In reference to today’s earlier post on the wonders of No Limit album art of the 1990s, I’ve cooled a little on the idea of the coffee table book. The ever-reliable Ben sent along an interesting interview with the (white, it turns out) creative team behind the album covers. This part in particular jumped out and slapped me in the face:

“My brother was more into business, I was more into graphics. Before that, I went to the Chicago Art Institute, I have one degree there and another one in Parsons School of Design in graphic communication.”

The SAIC! Fellow alumni: Jeff Koons, Sarah Vowell, Grant Wood, Claes Oldenberg, Robert Indiana. Or Parsons: fellow alumni including Edward Hopper, Barbara Kruger, Ryan McGinley and Joel Schumaker. The man that co-created Silkk the Shocker’s album covers holds degrees from two of the finest art schools in America.

While I still like the art a lot and think they’re totally without peer, I have to admit I’m a little disappointed. It’s like finding out that Howard Finster went to RISD, or that Jandek studied at Berklee. Is that unreasonable? Am I mistaken in wanting to attach a greater value to this sort of art if it had been created by outsiders? Am I inadvertently running an insidiously soft-racist variation on the old Noble Savage routine? Am I projecting my own anxiety about holding a degree from a lesser-quality institution (BFA, Studio Art, Louisville Public Basketball Camp University) instead of a legitimate art school? Why does this work hold less interest for me after knowing it was created by skilled professionals?

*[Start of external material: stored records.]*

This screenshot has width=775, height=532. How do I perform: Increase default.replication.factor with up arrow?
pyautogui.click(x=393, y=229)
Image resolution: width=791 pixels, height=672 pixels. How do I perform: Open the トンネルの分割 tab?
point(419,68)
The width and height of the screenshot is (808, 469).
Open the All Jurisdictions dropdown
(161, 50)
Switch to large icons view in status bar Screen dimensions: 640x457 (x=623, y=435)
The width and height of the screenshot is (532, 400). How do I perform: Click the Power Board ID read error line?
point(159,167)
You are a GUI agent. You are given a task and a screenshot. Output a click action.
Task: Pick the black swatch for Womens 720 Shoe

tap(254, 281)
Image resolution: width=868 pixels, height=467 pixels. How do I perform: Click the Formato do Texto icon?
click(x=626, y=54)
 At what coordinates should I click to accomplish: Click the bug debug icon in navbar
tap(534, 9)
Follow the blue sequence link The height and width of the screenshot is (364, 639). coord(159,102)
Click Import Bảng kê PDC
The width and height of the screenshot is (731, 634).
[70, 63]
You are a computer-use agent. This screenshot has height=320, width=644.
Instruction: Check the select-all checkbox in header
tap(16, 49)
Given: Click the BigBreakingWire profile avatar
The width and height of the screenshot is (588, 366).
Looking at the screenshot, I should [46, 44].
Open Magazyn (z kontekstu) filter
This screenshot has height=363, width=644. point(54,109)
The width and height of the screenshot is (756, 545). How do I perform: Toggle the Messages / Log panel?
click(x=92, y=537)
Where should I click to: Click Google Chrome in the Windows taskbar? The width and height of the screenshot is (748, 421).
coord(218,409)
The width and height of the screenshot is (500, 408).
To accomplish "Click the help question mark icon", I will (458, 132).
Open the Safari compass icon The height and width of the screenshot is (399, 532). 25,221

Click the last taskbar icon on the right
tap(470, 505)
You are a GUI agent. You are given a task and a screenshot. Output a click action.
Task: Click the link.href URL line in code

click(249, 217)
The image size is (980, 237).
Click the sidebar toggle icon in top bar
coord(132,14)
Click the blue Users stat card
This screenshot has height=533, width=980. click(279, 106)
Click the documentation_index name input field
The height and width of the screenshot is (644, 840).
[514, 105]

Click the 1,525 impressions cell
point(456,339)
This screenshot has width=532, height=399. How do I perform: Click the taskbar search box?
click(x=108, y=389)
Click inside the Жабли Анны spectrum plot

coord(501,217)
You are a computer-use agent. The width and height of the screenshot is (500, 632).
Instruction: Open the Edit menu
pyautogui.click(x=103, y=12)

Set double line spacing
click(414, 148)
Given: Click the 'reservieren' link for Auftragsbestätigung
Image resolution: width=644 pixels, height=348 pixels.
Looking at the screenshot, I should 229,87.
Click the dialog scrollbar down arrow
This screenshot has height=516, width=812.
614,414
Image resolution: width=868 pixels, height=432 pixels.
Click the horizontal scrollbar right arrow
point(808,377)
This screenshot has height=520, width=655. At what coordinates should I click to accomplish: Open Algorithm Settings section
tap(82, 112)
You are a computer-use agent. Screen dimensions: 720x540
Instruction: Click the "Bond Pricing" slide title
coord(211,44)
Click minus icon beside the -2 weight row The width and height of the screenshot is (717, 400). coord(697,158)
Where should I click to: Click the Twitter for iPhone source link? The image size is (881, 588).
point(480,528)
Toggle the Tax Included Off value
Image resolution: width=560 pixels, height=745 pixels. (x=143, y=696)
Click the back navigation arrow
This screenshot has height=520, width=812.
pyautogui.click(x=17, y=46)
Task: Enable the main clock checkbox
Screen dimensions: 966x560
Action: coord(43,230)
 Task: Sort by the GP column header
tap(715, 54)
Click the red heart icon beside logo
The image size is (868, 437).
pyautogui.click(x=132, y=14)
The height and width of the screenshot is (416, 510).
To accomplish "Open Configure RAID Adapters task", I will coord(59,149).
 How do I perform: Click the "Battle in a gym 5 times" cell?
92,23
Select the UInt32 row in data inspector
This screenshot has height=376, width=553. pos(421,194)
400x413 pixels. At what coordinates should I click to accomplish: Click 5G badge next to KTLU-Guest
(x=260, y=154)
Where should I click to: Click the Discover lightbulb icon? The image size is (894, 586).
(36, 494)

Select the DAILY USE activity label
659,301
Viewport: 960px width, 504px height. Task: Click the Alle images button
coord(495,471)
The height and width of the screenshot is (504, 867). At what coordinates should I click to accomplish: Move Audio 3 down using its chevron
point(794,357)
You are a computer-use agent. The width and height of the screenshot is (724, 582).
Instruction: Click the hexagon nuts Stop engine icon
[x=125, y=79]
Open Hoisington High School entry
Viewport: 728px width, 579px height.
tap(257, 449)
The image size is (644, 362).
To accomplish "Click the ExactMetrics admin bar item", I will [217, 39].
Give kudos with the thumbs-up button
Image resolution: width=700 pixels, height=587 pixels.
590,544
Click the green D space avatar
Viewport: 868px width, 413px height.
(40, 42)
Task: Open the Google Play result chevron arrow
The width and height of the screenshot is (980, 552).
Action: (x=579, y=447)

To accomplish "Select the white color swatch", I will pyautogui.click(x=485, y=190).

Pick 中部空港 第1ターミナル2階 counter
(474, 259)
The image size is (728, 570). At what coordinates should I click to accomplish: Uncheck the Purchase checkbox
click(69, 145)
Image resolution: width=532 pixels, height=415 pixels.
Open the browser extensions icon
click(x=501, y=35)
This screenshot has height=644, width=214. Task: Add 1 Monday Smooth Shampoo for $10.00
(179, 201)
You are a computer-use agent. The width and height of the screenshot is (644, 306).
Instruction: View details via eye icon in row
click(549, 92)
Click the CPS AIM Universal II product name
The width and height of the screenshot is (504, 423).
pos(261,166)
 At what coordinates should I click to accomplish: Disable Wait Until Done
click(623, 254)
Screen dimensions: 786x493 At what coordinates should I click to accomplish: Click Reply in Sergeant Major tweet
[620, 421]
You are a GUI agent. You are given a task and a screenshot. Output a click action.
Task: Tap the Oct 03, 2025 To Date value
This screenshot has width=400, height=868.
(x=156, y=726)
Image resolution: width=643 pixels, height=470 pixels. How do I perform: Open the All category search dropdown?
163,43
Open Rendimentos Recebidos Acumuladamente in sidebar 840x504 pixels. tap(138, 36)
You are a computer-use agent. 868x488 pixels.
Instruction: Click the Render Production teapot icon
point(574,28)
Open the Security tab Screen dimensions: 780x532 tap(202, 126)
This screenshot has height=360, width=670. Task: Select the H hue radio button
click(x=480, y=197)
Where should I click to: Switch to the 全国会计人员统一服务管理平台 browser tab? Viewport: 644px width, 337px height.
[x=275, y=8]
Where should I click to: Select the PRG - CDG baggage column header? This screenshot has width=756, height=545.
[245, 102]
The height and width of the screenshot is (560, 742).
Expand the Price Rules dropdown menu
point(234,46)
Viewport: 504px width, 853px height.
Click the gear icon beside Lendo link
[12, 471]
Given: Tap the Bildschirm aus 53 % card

Or was the work so influential and so widely imitated over the course of the last ten years that, looking at it in retrospect, I’m missing its true value? I’m no designer: maybe it is impossibly difficult to achieve sparking-diamond effects in Photoshop, in such a way that only a skilled, highly trained craftsperson could have done it.

I think that last point is meant to seem less sarcastic than it sounds.

S. 12th always asks the hard questions!